Un soleil timide me réveille. Flock a quitté notre lit il y a longtemps, sa place est froide et je me sens vide. Est-il en colère à ce point parce que je me suis refusée à lui hier soir ? Passant ma robe par-dessus ma tête, je ne l’entends pas arriver, mais je le sens très bien quand je me retourne, percutant sans la moindre délicatesse le plateau qu’il porte. Heureusement, il est plus adroit que moi et évite la catastrophe. Entre ses mains se trouve un petit-déjeuner complet avec des œufs et du pain, du lait de chèvre et une pomme toute rouge. Gêné, il me fait sa grimace si craquante, entre la mine déconfite et le sourire timide. Mon cœur fond et reprend vie en le voyant. J’enlève le support et le repas de ses doigts, les pose sur la table de chevet et l’embrasse à pleine bouche. Il me rend mon baiser, ses mains campées sur mon ventre gonflé. Il n’a pas l’air en colère, au pire un peu contrit. À l’entendre, il ne s’est rien passé de fâcheux hier soir. Je tente de lui tirer les vers du nez et il admet juste avoir été déçu mais qu’il comprenait à la vue de ce que j’ai fait pendant deux jours et ce que je vais encore faire aujourd’hui et peut-être demain. Puis, il me dit de manger avant d’aller au mariage du jour.

Cette fois-ci, plus personne n’écoute ce que disent Flock et les jeunes mariés. Certains vont même jusqu’à dormir sur leur voisin, bavant allègrement sur leur épaule. Ceux qui ont été célébrés ces deux derniers jours ne sont pas présents, bien trop occupés à trouver leurs marques en ménage. À moins qu’ils ne passent la journée au lit... Avec un soupir, je les envie. Moi aussi j’aimerai pouvoir rester plus de quatre heures dans mon lit, seulement cajolée par mon mari mais c’est impossible. Du moins pour l’instant. J’ai l’impression que cette cérémonie dure une éternité et je dois m’appuyer sur Ygri pour soulager un peu mon dos mis à mal par mon ventre proéminent.

Ce soir, c’est un peu plus calme. On boit et on mange toujours de trop mais le niveau sonore est bien plus bas et il n’y a presque pas de bagarre ni de couples sauvages.
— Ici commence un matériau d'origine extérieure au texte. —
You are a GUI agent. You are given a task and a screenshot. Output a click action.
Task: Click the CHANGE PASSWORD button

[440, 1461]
Le seul point noir vient des mariés qui se disputent déjà sur les futurs prénoms de leurs enfants. Avec Flock, on essaye d’apaiser les choses en leur disant qu’ils ont encore du temps avant de penser à un prénom et que nous n’en avons pas encore alors que le bébé devrait naître d’ici quatre mois, ce qui les calme considérablement. Trois heures après le coucher du soleil, les derniers fêtards nous souhaitent bonne nuit et s’en vont.
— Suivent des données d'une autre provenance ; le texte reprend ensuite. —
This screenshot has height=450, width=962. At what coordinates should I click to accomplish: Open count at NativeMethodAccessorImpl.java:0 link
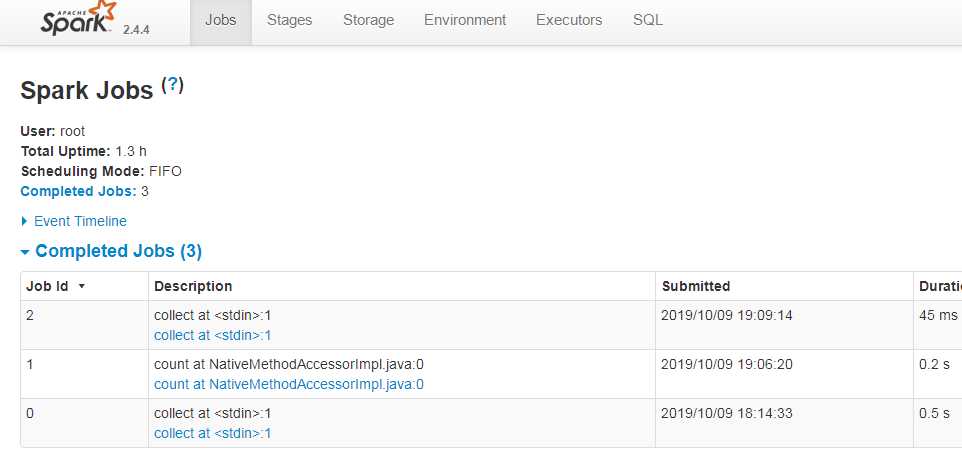289,384
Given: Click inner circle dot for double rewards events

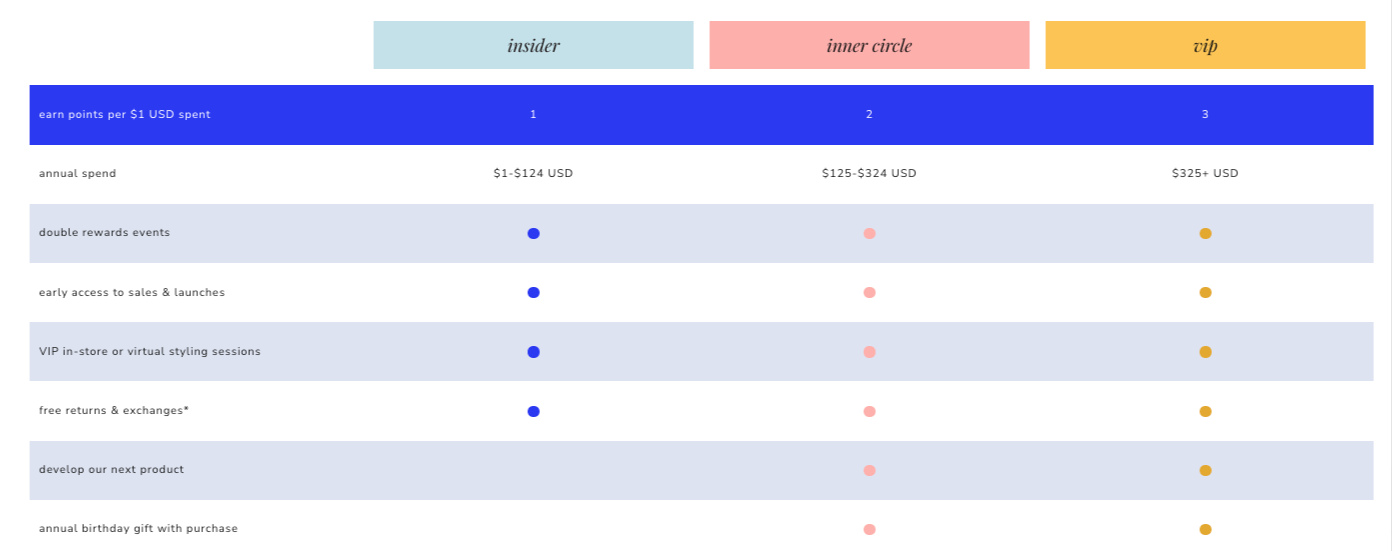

Main dans la main, nous allons nous coucher quand j’entends un raclement de gorge derrière moi. Je me retourne et découvre Tarin, radieuse avec ses cheveux relevés en un chignon élégant, accompagnée de son mari. Comme je n’ai plus de parent vivant, ils revendiquent le droit d’avoir ma dernière nuit de jeune fille et m’entrainent sans me laisser le temps d’embrasser son fiancé jusqu’à chez eux.

La maison est chaleureuse, comme Tarin et imposante et rassurante comme Heimden. Sans plus de cérémonie, la jeune mariée chasse son époux de la chambre d’ami et s’assied avec moi sur le petit lit. Elle me donne quelques conseils pour demain mais je la reprends en lui rappelant que c’est elle qui a un peu exagérer lors de son mariage. Rouge comme le soleil couchant, elle me rappelle qu’en tant que demoiselle d’honneur, elle a tous les droits et que je n’ai plus rien à dire. J’éclate de rire. Ça fait du bien de la voir si heureuse, si pleine de vie et près de moi. Je ne m’en étais pas rendue compte mais, en deux jours, ma meilleure amie m’a vraiment manqué. Elle m’embrasse comme si j’étais une enfant, me borde et me souhaite une bonne nuit en quittant la pièce.